§ **Task goal**: Word for word, restate the lines from the start of the data below through the line containing "Viewport: 1200px width, 759px height.".

[Saved data entries]
______
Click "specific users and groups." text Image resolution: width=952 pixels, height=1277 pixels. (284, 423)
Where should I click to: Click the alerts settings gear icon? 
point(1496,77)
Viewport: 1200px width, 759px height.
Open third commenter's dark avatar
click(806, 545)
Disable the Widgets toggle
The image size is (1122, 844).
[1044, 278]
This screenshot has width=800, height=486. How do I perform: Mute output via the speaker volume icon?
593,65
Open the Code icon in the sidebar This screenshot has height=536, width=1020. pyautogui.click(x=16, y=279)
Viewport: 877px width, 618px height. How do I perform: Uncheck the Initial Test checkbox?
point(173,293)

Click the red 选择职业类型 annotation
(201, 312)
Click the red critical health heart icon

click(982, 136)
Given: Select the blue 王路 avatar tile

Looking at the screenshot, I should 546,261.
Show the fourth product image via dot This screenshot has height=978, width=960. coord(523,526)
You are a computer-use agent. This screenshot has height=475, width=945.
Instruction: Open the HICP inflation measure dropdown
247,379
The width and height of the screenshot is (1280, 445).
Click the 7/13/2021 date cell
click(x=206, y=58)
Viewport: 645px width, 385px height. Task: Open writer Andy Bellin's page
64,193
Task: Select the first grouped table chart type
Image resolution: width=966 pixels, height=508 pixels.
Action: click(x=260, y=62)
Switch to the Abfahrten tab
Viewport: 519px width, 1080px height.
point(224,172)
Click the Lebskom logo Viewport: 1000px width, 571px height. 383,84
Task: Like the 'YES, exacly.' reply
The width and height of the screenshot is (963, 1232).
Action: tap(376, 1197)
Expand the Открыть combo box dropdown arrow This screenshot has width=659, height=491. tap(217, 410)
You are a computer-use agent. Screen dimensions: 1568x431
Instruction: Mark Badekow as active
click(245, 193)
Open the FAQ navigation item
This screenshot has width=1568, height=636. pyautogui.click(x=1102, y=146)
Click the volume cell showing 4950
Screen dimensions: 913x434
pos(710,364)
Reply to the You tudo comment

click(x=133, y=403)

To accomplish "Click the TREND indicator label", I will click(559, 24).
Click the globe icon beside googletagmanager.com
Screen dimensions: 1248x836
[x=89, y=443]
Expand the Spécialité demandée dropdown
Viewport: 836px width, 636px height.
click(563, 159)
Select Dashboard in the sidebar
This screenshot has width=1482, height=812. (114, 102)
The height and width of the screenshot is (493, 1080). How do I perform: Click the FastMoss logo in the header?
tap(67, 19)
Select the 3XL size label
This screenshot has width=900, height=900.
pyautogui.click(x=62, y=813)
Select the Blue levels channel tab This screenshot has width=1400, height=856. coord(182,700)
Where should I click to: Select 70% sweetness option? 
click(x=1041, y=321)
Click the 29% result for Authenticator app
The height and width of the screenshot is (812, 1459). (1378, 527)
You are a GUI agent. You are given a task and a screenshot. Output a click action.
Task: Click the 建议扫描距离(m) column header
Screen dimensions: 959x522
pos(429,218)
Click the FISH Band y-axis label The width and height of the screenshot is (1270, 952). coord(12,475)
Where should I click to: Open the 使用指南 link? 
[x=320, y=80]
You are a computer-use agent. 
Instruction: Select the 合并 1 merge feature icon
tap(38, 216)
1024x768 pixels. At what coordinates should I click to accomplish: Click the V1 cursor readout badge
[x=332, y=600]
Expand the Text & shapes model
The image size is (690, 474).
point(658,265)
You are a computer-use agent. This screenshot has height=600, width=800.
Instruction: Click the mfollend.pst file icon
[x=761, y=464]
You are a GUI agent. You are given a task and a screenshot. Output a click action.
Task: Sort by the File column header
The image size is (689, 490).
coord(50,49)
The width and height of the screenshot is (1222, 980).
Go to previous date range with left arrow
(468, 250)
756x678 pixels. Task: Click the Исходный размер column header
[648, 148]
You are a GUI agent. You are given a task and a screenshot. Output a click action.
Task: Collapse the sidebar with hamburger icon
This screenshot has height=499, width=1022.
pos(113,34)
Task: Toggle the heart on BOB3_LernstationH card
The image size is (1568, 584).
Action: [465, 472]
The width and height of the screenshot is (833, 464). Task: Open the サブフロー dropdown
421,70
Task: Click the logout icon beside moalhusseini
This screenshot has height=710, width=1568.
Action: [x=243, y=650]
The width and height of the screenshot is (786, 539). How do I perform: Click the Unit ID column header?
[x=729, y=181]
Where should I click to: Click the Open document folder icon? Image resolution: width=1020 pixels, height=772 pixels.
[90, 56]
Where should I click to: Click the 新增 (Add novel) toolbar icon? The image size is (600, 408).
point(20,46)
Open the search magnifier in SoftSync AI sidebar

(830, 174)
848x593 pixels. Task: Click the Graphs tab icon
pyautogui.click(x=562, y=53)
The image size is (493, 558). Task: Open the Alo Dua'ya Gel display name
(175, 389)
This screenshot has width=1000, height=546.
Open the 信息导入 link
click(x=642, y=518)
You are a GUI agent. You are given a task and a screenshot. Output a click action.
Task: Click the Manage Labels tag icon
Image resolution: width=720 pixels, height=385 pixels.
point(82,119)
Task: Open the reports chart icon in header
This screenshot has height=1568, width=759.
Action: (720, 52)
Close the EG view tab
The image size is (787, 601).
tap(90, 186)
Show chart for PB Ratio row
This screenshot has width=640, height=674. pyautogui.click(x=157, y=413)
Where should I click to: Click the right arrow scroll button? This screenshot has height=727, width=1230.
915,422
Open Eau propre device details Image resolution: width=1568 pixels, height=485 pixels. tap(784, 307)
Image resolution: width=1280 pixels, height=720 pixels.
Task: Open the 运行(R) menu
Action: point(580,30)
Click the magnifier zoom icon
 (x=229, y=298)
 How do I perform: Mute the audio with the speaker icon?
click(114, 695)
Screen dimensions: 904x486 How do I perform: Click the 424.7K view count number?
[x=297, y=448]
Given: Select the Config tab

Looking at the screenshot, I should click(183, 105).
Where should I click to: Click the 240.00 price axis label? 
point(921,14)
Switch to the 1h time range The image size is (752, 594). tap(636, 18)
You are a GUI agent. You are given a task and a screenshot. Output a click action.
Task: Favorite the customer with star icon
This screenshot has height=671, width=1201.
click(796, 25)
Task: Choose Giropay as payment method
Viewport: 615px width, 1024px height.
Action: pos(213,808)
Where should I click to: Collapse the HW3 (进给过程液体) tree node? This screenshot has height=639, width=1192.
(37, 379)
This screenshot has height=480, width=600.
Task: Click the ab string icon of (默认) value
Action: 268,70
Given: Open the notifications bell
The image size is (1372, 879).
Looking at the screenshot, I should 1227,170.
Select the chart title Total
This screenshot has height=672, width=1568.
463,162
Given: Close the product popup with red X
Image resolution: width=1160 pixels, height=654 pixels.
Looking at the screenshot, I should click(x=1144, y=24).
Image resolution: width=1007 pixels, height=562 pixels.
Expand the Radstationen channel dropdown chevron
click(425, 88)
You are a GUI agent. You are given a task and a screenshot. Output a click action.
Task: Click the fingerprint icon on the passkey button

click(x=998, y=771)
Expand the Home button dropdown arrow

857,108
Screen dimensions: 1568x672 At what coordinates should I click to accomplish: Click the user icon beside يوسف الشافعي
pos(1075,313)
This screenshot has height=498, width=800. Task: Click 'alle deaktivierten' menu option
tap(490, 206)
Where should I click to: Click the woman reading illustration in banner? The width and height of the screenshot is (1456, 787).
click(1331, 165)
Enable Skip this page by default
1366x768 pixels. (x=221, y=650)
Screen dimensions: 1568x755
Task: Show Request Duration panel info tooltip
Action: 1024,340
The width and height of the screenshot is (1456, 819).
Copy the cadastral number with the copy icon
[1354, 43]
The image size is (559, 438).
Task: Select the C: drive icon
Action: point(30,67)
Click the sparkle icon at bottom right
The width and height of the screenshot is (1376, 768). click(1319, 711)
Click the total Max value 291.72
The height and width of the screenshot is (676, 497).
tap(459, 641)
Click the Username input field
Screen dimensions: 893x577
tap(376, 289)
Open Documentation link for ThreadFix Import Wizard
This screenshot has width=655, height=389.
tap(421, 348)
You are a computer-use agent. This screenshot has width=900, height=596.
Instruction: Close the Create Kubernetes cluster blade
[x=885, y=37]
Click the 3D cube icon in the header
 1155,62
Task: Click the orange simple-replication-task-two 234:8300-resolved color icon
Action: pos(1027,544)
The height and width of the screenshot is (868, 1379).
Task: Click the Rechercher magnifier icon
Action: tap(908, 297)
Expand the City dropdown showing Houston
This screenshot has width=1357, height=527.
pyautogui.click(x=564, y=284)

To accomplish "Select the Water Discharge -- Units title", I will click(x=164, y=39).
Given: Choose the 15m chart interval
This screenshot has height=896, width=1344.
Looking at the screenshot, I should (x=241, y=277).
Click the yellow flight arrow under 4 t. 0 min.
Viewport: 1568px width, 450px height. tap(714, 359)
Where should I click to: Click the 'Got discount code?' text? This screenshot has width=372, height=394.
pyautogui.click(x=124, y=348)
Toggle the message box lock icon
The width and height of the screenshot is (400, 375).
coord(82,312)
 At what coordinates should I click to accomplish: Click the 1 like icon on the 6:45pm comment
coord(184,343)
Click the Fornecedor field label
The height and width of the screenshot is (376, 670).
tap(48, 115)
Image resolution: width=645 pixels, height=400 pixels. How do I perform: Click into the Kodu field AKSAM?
______
§ **Answer for the task**:
Click "specific users and groups." text Image resolution: width=952 pixels, height=1277 pixels. (284, 423)
Where should I click to: Click the alerts settings gear icon? 
point(1496,77)
Viewport: 1200px width, 759px height.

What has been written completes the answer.